Instructions for the task =>
Set down all of the lines below exactly as they are given.

(Data records)
───

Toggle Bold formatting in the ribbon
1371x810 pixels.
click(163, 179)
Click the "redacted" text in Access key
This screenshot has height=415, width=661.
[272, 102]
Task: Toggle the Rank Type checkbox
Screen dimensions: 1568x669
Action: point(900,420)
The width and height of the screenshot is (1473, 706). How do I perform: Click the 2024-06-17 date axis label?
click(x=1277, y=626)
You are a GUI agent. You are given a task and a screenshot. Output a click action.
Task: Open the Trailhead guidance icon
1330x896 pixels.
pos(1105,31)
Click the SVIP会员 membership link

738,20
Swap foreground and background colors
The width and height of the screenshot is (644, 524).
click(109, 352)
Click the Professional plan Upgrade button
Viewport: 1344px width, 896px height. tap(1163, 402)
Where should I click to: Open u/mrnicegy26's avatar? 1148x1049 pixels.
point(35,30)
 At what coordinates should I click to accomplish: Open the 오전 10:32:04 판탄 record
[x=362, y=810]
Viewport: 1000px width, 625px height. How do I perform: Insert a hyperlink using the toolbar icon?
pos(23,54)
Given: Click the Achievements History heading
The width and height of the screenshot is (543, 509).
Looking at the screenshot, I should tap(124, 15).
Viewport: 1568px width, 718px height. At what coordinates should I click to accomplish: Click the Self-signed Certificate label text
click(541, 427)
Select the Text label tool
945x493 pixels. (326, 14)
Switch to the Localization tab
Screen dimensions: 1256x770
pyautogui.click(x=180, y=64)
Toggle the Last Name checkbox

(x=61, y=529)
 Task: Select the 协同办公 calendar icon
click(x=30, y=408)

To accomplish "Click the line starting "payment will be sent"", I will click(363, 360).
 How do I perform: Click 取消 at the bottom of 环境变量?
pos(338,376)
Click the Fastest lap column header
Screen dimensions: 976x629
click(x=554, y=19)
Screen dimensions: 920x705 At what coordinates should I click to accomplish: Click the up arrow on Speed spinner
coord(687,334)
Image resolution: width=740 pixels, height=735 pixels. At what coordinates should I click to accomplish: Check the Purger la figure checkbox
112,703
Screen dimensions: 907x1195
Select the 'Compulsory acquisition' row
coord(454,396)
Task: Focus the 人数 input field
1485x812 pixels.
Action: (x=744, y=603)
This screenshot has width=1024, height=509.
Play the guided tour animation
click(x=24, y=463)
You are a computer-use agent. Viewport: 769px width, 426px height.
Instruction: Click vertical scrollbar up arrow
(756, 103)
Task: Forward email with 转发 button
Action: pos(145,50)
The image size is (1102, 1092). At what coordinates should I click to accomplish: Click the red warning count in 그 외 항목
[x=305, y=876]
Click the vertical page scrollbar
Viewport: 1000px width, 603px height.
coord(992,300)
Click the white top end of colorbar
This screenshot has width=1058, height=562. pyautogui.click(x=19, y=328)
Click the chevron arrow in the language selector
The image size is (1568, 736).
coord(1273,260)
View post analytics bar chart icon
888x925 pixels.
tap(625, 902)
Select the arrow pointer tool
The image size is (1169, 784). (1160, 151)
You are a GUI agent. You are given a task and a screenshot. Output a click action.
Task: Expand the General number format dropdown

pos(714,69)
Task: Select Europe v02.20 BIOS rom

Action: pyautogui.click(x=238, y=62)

───

Solution for this exercise =>
Toggle Bold formatting in the ribbon
1371x810 pixels.
click(163, 179)
Click the "redacted" text in Access key
This screenshot has height=415, width=661.
[272, 102]
Task: Toggle the Rank Type checkbox
Screen dimensions: 1568x669
Action: point(900,420)
The width and height of the screenshot is (1473, 706). How do I perform: Click the 2024-06-17 date axis label?
click(x=1277, y=626)
You are a GUI agent. You are given a task and a screenshot. Output a click action.
Task: Open the Trailhead guidance icon
1330x896 pixels.
pos(1105,31)
Click the SVIP会员 membership link

738,20
Swap foreground and background colors
The width and height of the screenshot is (644, 524).
click(109, 352)
Click the Professional plan Upgrade button
Viewport: 1344px width, 896px height. tap(1163, 402)
Where should I click to: Open u/mrnicegy26's avatar? 1148x1049 pixels.
point(35,30)
 At what coordinates should I click to accomplish: Open the 오전 10:32:04 판탄 record
[x=362, y=810]
Viewport: 1000px width, 625px height. How do I perform: Insert a hyperlink using the toolbar icon?
pos(23,54)
Given: Click the Achievements History heading
The width and height of the screenshot is (543, 509).
Looking at the screenshot, I should tap(124, 15).
Viewport: 1568px width, 718px height. At what coordinates should I click to accomplish: Click the Self-signed Certificate label text
click(541, 427)
Select the Text label tool
945x493 pixels. (326, 14)
Switch to the Localization tab
Screen dimensions: 1256x770
pyautogui.click(x=180, y=64)
Toggle the Last Name checkbox

(x=61, y=529)
 Task: Select the 协同办公 calendar icon
click(x=30, y=408)

To accomplish "Click the line starting "payment will be sent"", I will click(363, 360).
 How do I perform: Click 取消 at the bottom of 环境变量?
pos(338,376)
Click the Fastest lap column header
Screen dimensions: 976x629
click(x=554, y=19)
Screen dimensions: 920x705 At what coordinates should I click to accomplish: Click the up arrow on Speed spinner
coord(687,334)
Image resolution: width=740 pixels, height=735 pixels. At what coordinates should I click to accomplish: Check the Purger la figure checkbox
112,703
Screen dimensions: 907x1195
Select the 'Compulsory acquisition' row
coord(454,396)
Task: Focus the 人数 input field
1485x812 pixels.
Action: (x=744, y=603)
This screenshot has width=1024, height=509.
Play the guided tour animation
click(x=24, y=463)
You are a computer-use agent. Viewport: 769px width, 426px height.
Instruction: Click vertical scrollbar up arrow
(756, 103)
Task: Forward email with 转发 button
Action: pos(145,50)
The image size is (1102, 1092). At what coordinates should I click to accomplish: Click the red warning count in 그 외 항목
[x=305, y=876]
Click the vertical page scrollbar
Viewport: 1000px width, 603px height.
coord(992,300)
Click the white top end of colorbar
This screenshot has width=1058, height=562. pyautogui.click(x=19, y=328)
Click the chevron arrow in the language selector
The image size is (1568, 736).
coord(1273,260)
View post analytics bar chart icon
888x925 pixels.
tap(625, 902)
Select the arrow pointer tool
The image size is (1169, 784). (1160, 151)
You are a GUI agent. You are given a task and a screenshot. Output a click action.
Task: Expand the General number format dropdown

pos(714,69)
Task: Select Europe v02.20 BIOS rom

Action: pyautogui.click(x=238, y=62)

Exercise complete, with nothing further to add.